早上一到实验室看到台子上老板用marker巨醒目的用大体字写着:
PFA是非常有害的!!必须要放在通风橱里用!!否则会危害其他人!!blabla!!!
然后旁边摆着俺的一个试验杯,盖了两层铝纸
还在想呢,昨天里面是PBST+gelatine,谁给俺装成PFA了?接开一闻,没味啊。。。不
确定是在说俺呢
接着进了办公室,看到所有的同事都以同情的眼光看着俺。没有说话,其实是还没喝咖
啡醒过来呢。。
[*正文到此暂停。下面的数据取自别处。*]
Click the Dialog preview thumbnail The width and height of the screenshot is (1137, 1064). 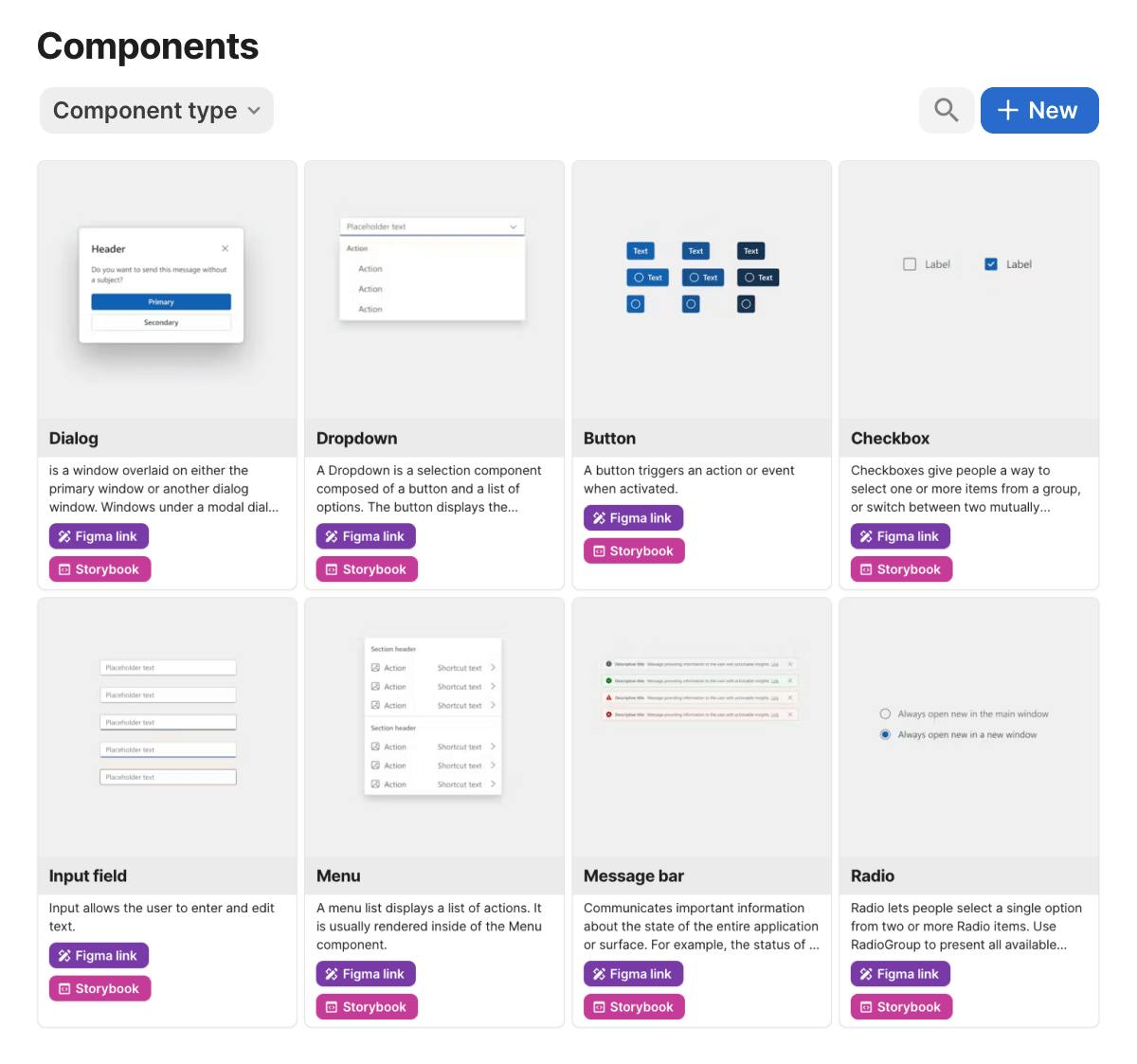(x=161, y=285)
打开信箱,看到老板一封群体信件,警告所有的人注意不要放PFA在试
验台上blabla。每次杀鸡都会送群体信件。看来俺真的是只冤鸡了。
好心的同事还安慰俺,俺告诉他们实情,说想跟老板谈谈,这样其实打击积极性地 (以
前还会赶结果,现在5点就走,实验放下明天做)。同事后来劝说没有用,这里的每个人
都是这样过来的。老板娘每天都会站在试验架子后面监视谁在干什么。这两天俺就觉的
老是有火辣辣的射线投过来。自嘲说俺这是有吸引力,让老板娘的目光都不能离开。。
。:D
当然后来告诉老板他们了,不过也就一个ok完了。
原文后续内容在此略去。